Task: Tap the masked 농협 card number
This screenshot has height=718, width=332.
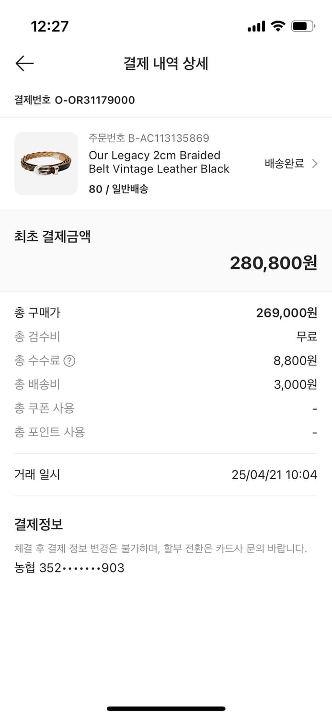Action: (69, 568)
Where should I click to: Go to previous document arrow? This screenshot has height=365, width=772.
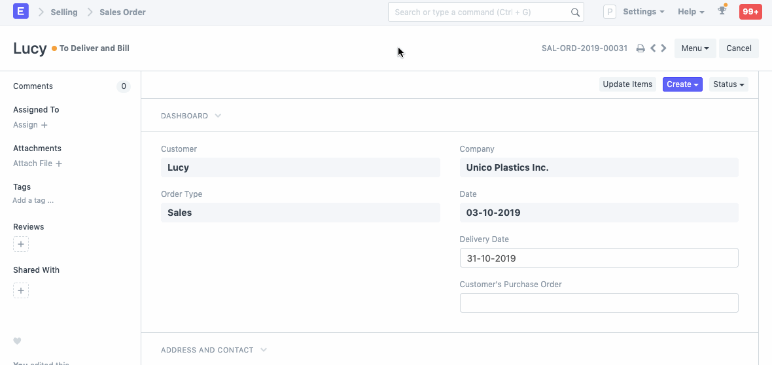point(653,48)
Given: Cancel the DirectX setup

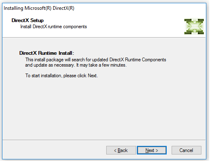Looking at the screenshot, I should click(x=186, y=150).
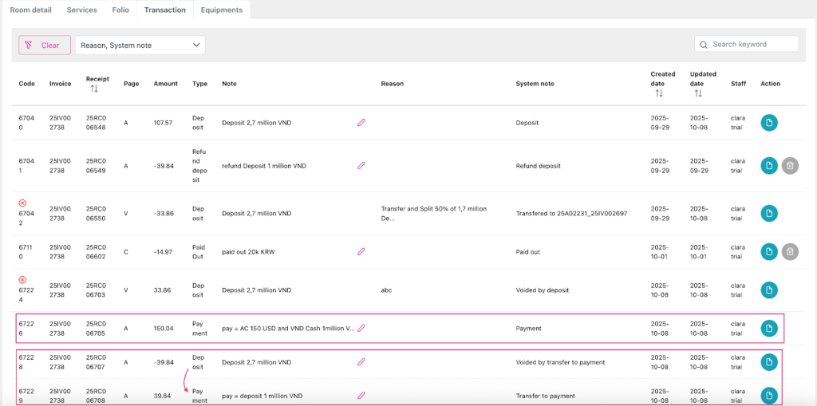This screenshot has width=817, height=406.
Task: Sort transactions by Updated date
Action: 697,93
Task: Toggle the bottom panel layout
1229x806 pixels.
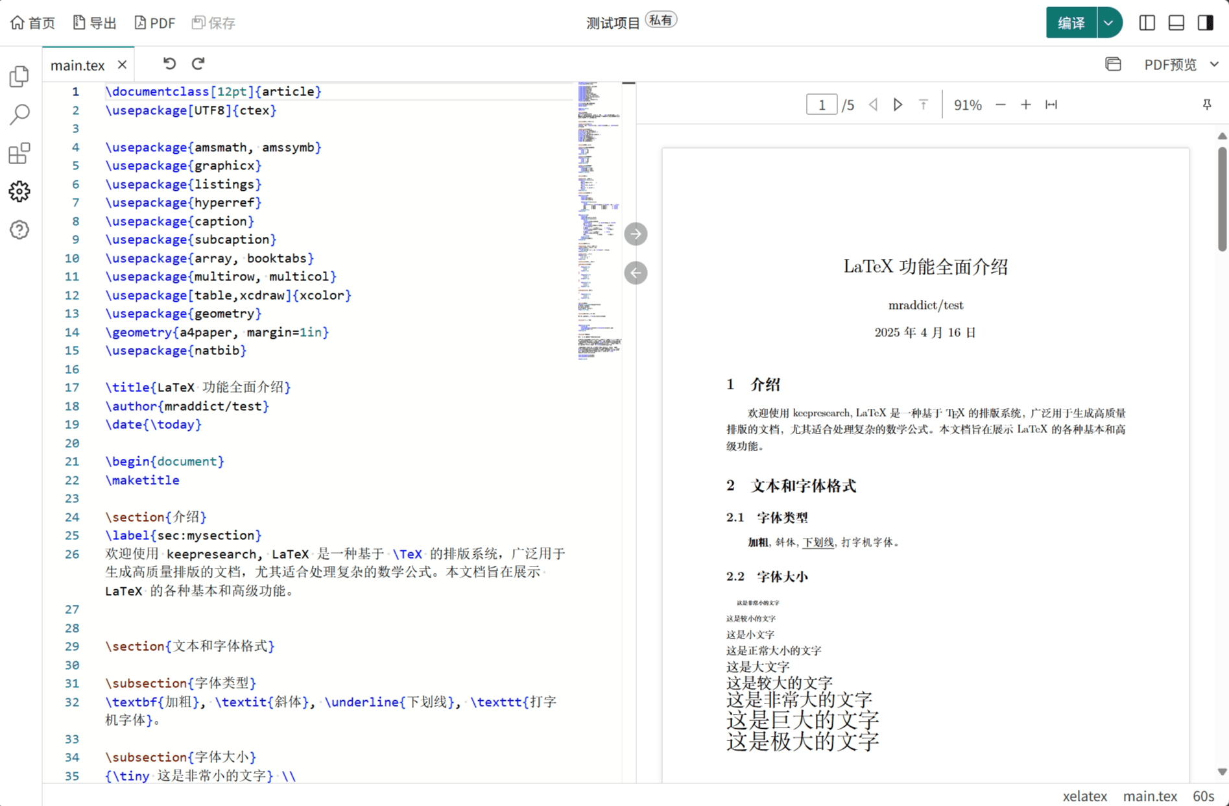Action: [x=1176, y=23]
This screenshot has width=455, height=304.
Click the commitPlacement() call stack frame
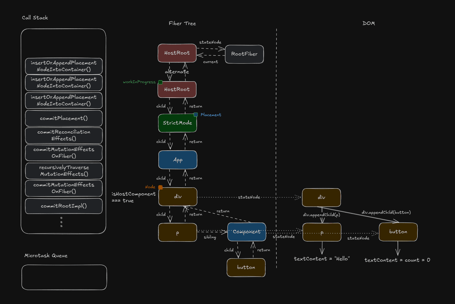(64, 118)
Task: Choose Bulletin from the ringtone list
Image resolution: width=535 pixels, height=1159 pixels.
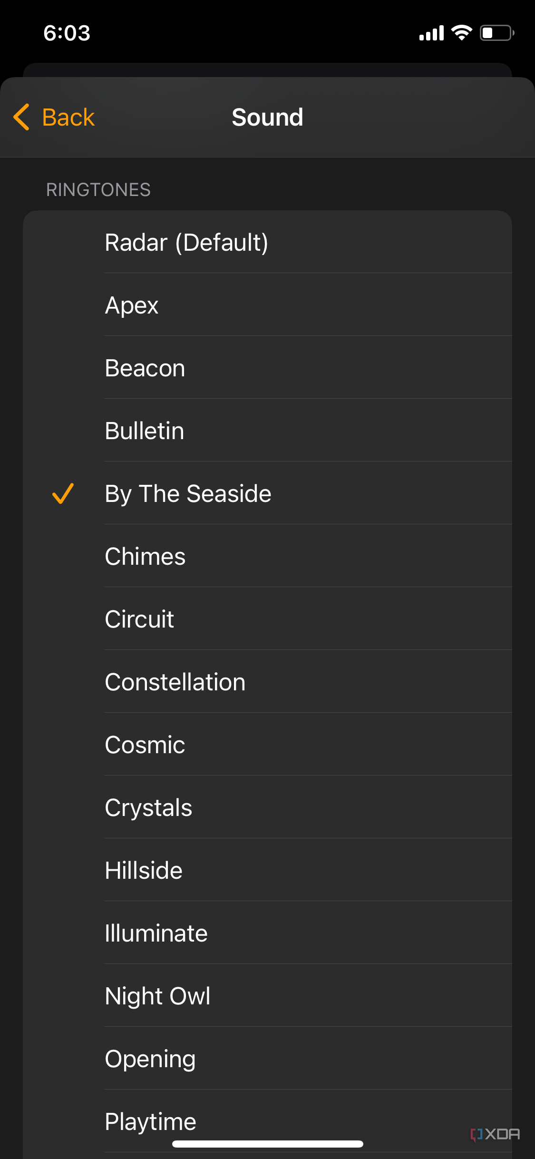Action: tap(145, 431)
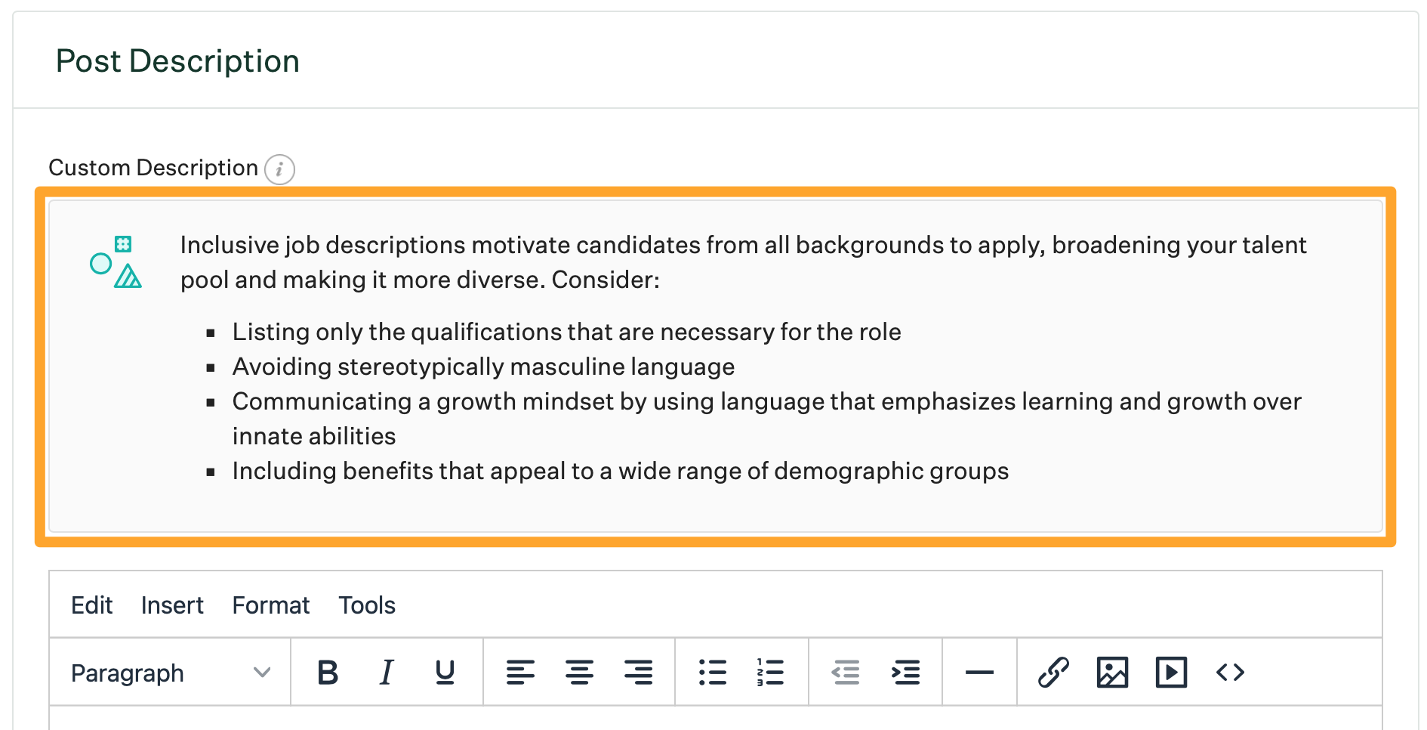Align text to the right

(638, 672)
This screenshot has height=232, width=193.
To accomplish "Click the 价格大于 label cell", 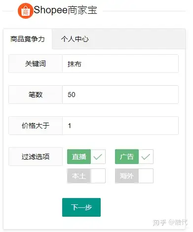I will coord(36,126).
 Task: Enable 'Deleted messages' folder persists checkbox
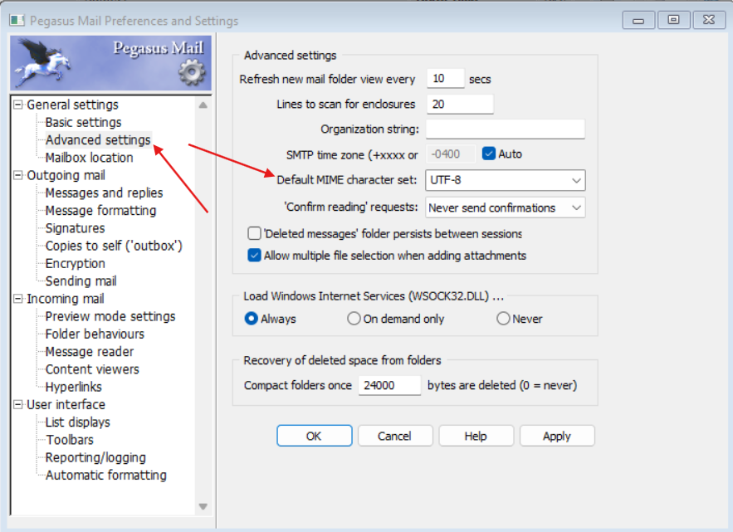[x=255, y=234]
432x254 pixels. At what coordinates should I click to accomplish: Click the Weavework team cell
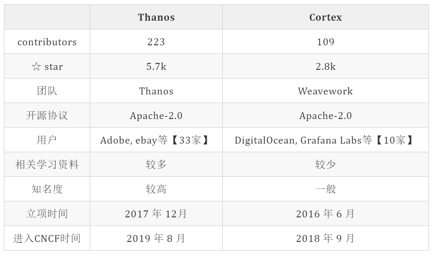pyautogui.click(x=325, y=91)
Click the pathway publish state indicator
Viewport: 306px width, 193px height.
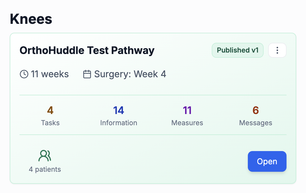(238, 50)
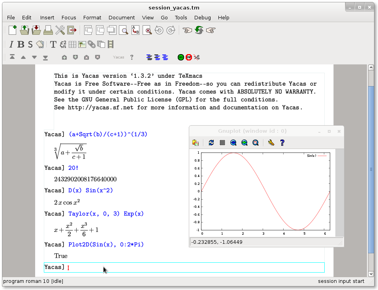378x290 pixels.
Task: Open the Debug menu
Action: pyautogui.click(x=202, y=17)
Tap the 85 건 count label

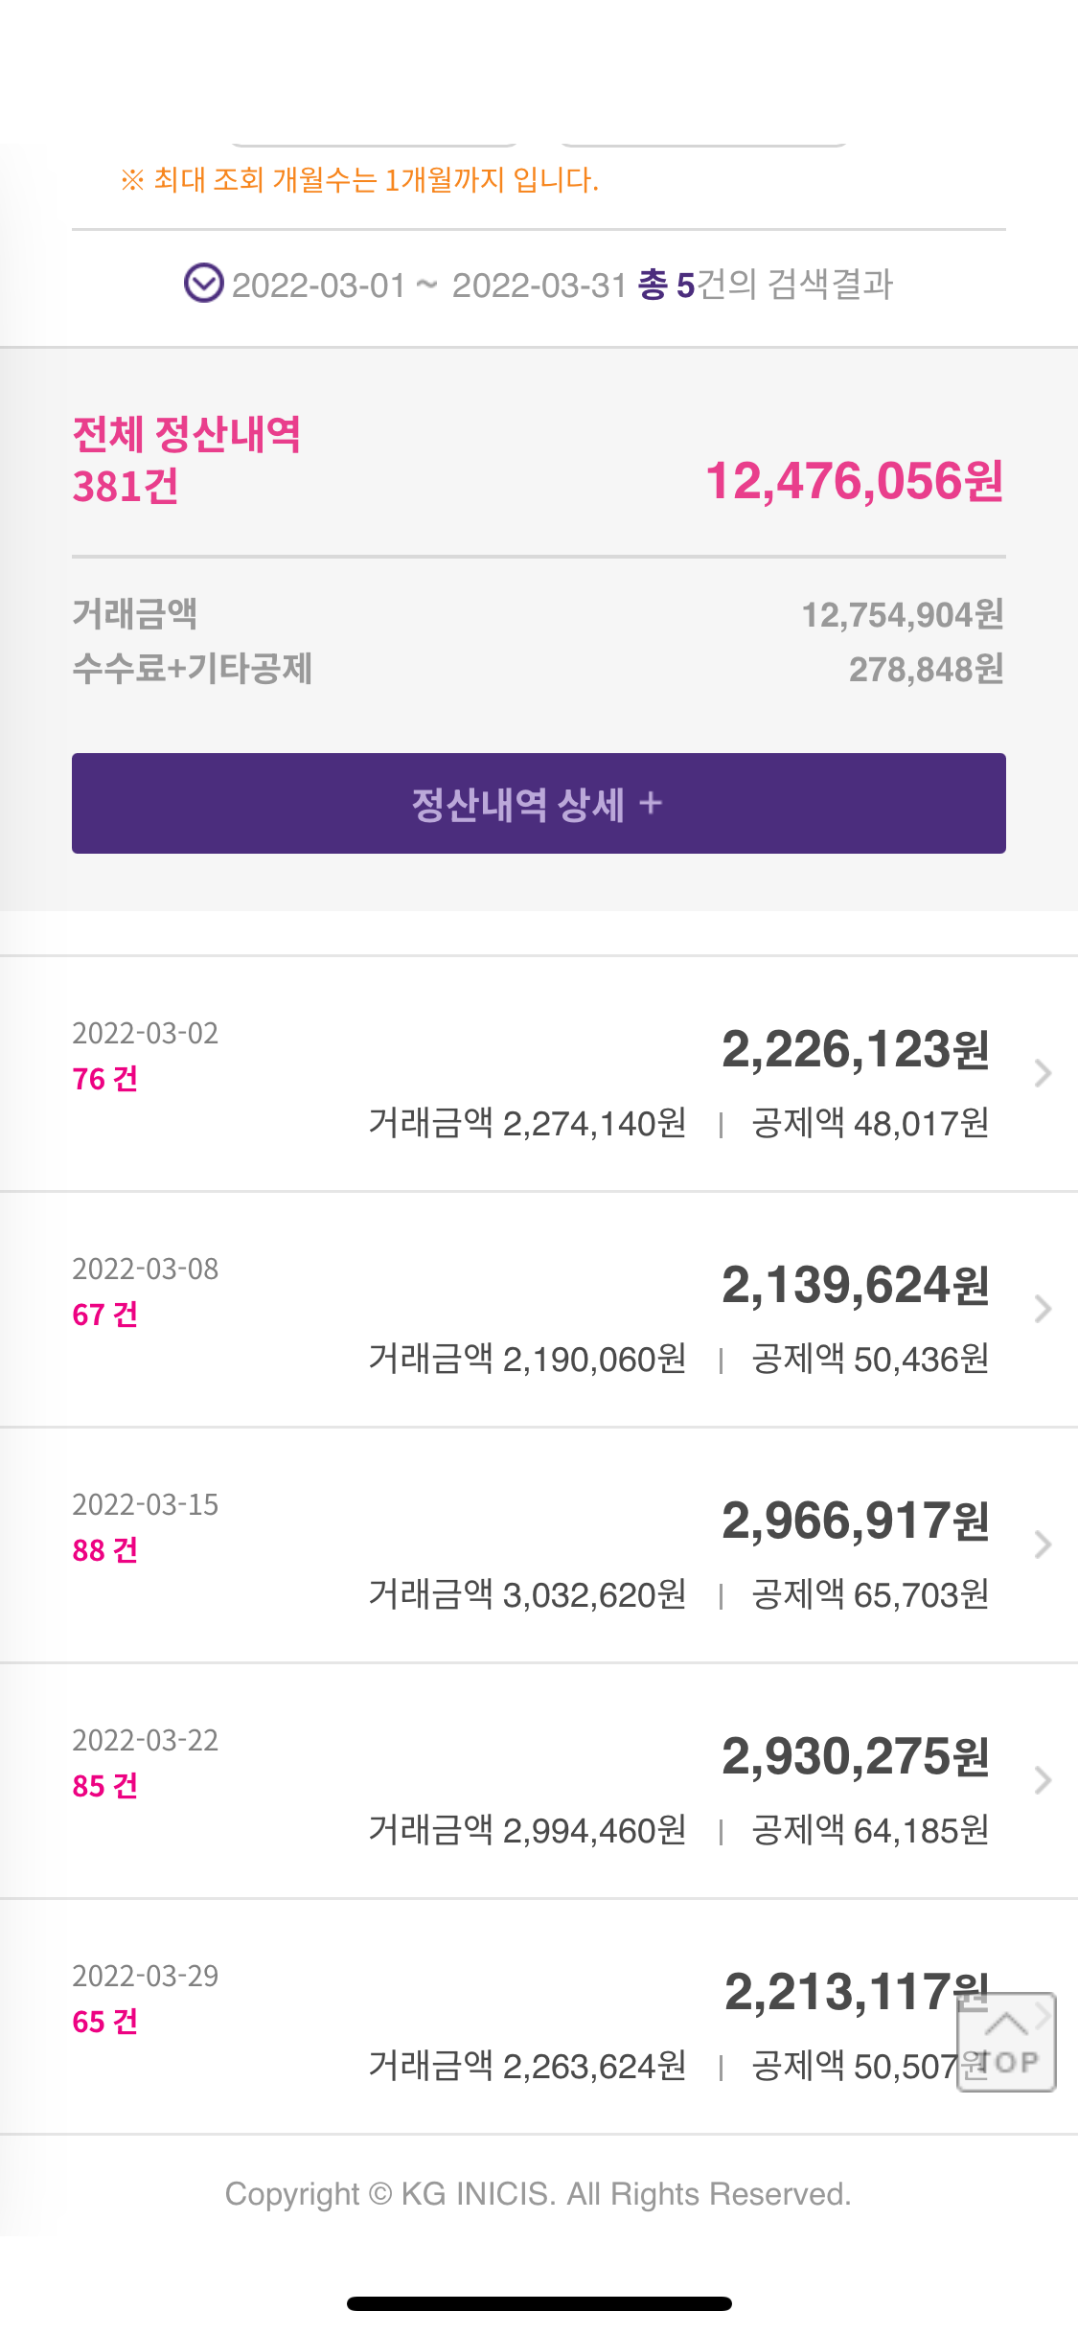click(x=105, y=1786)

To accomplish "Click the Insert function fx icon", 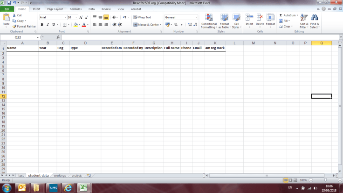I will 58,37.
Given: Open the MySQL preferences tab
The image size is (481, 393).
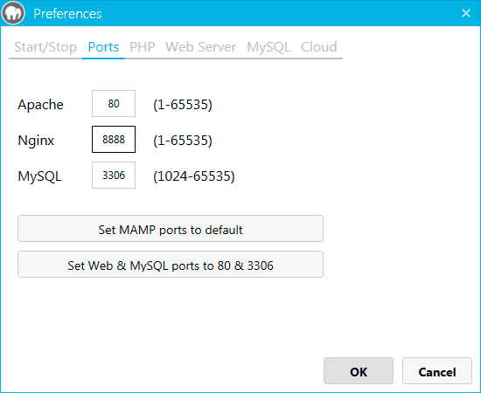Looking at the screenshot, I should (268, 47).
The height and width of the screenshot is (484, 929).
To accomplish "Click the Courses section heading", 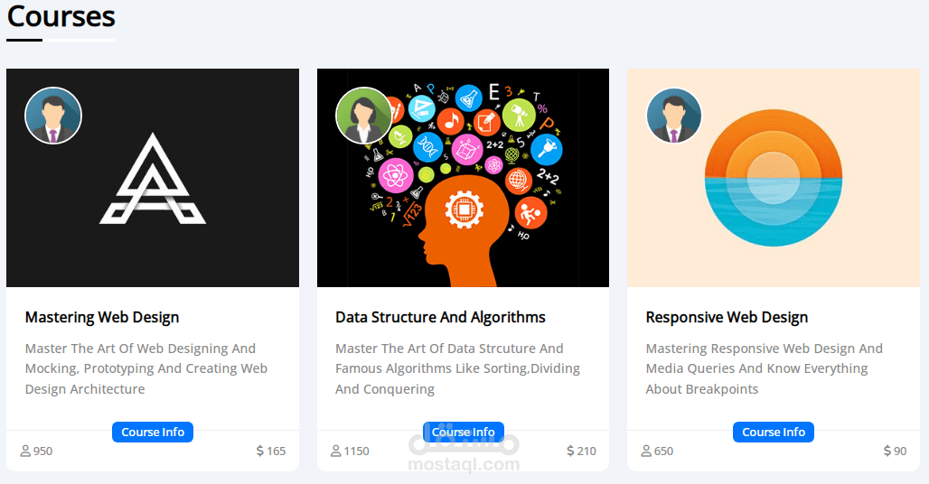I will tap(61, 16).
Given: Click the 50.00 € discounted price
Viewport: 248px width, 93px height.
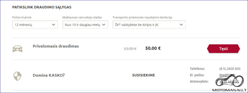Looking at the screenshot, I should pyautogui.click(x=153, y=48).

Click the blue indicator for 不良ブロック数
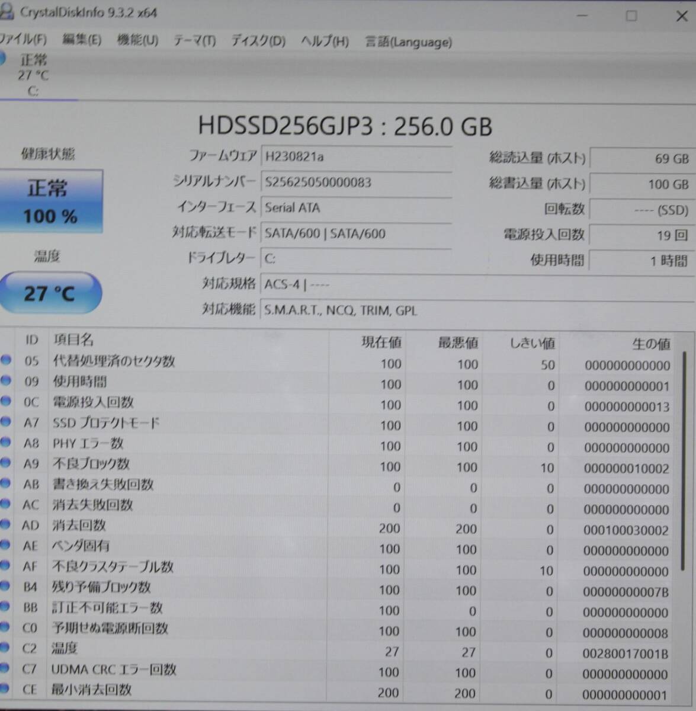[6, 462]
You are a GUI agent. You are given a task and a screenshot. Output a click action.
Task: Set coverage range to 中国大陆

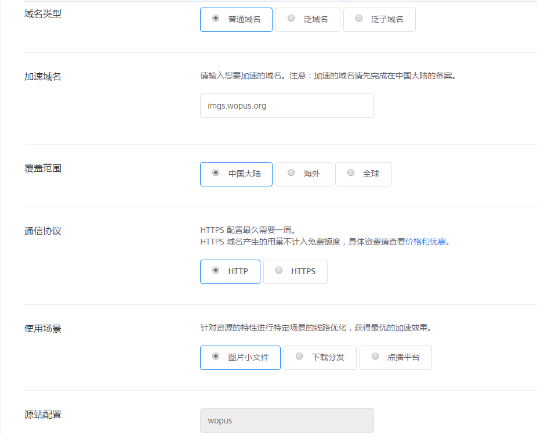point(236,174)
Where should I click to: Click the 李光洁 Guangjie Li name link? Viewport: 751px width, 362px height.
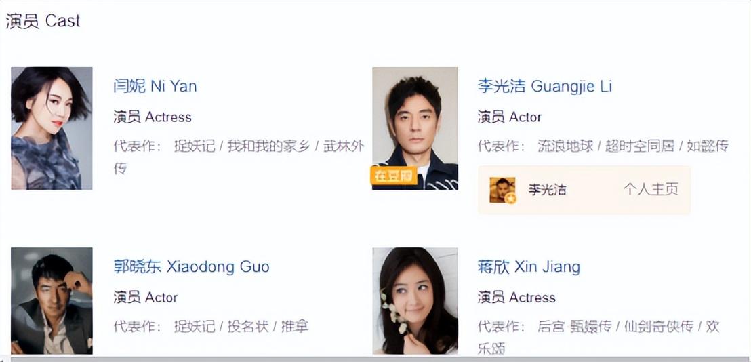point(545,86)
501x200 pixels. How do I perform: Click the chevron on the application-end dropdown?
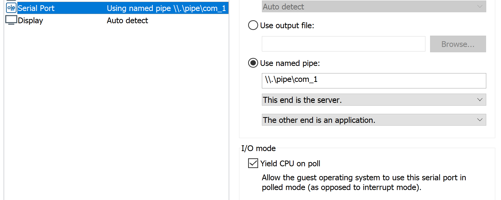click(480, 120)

*-*-*

## AIM OF THE TASK:
All lines from the line containing "Viewport: 248px width, 93px height." through the end of the listing above are to be given again exactly; pictures are not part of the copy.

## TASK SOLUTION:
Viewport: 248px width, 93px height.
Looking at the screenshot, I should pyautogui.click(x=153, y=48).

Click the blue indicator for 不良ブロック数
[6, 462]
You are a GUI agent. You are given a task and a screenshot. Output a click action.
Task: Set coverage range to 中国大陆

point(236,174)
Where should I click to: Click the 李光洁 Guangjie Li name link? Viewport: 751px width, 362px height.
point(545,86)
501x200 pixels. How do I perform: Click the chevron on the application-end dropdown?
click(480, 120)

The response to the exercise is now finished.